The Miner’s Wives by Ben Shahn takes a bitter look at one of the lifestyles of the early 20th century – that of the down-trodden coal miner.
In the foreground of the picture, we see the miner’s wife referenced in the title. She carries a bleak expression, her back turned to an older woman and a child, presumably her mother and her offspring. Two men walk away into the distance, and one set of clothing hangs above, unclaimed by its owner. The woman has just been informed of the mining accident which claimed her husband’s life.
Shahn says much about the mining life through the composition of his painting. His focus is on the woman who has just lost her husband. She stands off-center, not crying or hysterical, but with an expression of shock and numbness. This isn’t the first time she’s experienced this kind of pain. The presence of her mother suggests that she has lost a loved one before, presumably her father. Even the method he uses to paint her, distorted, inproportionate, and unidealized, emphasizes her station in life. She has lived a hard life, and her face shows it.
The red brick wall behind her expresses the anger and torment she’s feeling. It has to, because she must remain stoic for both her child and the world at large. She can’t rage at the mining company, and she must not let her child see fear, so Shahn gives this wall the most brilliant, angry color he can muster to express what she’s feeling.
The wall is also a divider, separating the wives’ miserable, lonely existence from that of the mining bosses who calmly walk away. Having given her the news, they feel they’ve done all that needs to be done for this woman. Their facelessness emphasizes the fact that these men are interchangeable in the minds of the women, all alike. They rob the women of everything: their husbands, their livelihoods, and their dignity.
The three generations in the room point out the nature of mining work as a family tradition. In fact, the miner’s legacy hangs overhead, the coat still attached to its hook long after its owner is gone. The elder’s husband was probably a miner, the woman’s husband was a miner, and the presence of the child suggests that even the next generation will follow that path, despite the pain and injury all around. Such was often the case with mining. Limited mobility and limited opportunity often forced one generation after the next into the mine, and many families died generation after generation, either in the mine or from the mine, with diseases like black lung.
Shahn makes a bold statement about how much the mining industry cost for those who went down into the mines every day. His characters appear placid, but they speak volumes about the lifestyle endured by not just the miners, but also their families.
════════════════
▸ **THINGS TO DO**:
a. Answer these questions about the passage on Shahn's painting:
(i) What color is the wall behind the miner's wife?
(ii) What disease is named as one that killed families from the mine?
(iii) What still hangs on its hook overhead?
b. Output the part of the passage on Shahn's painting that begins at the words "In the foreground" and stops after the words "her husband’s life.", copied without changes.
The data that comes next has no connection to the passage about Shahn's painting.

▸ **GIVEN INFORMATION**:
════════════════
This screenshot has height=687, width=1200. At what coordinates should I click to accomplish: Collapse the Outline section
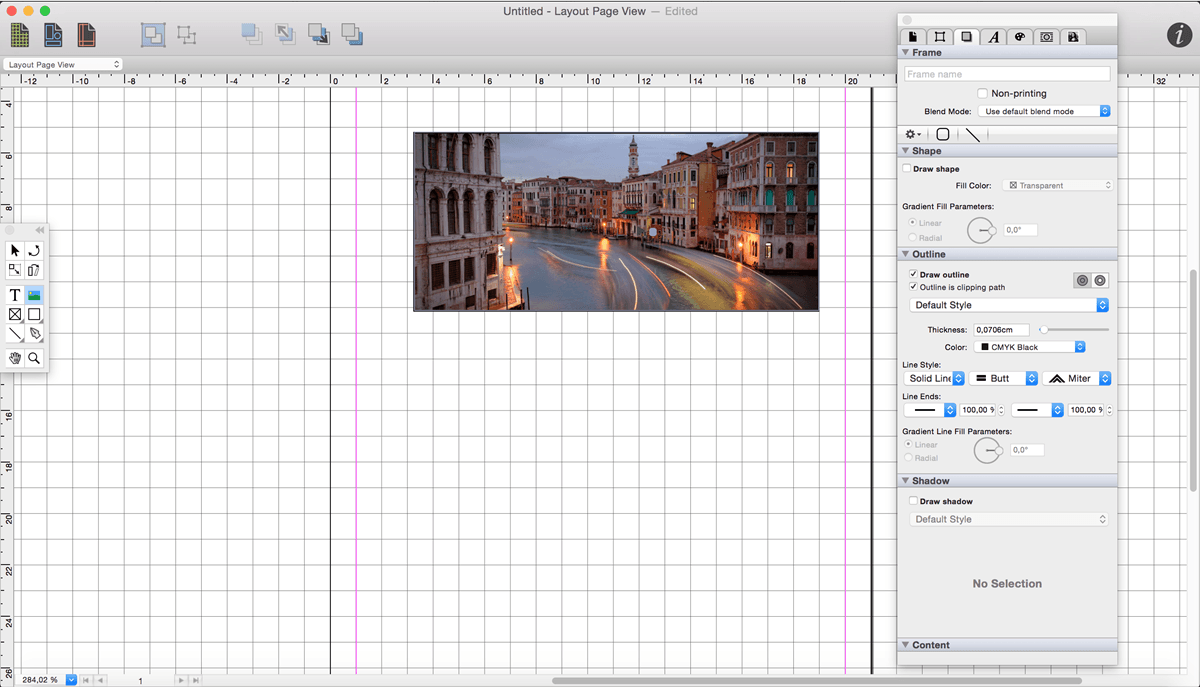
════════════════
▸ **RESULTS FOR THE EXERCISE**:
a.
(i) Red (a red brick wall).
(ii) Black lung.
(iii) The coat, one set of clothing left unclaimed by its owner.

b.
In the foreground of the picture, we see the miner’s wife referenced in the title. She carries a bleak expression, her back turned to an older woman and a child, presumably her mother and her offspring. Two men walk away into the distance, and one set of clothing hangs above, unclaimed by its owner. The woman has just been informed of the mining accident which claimed her husband’s life.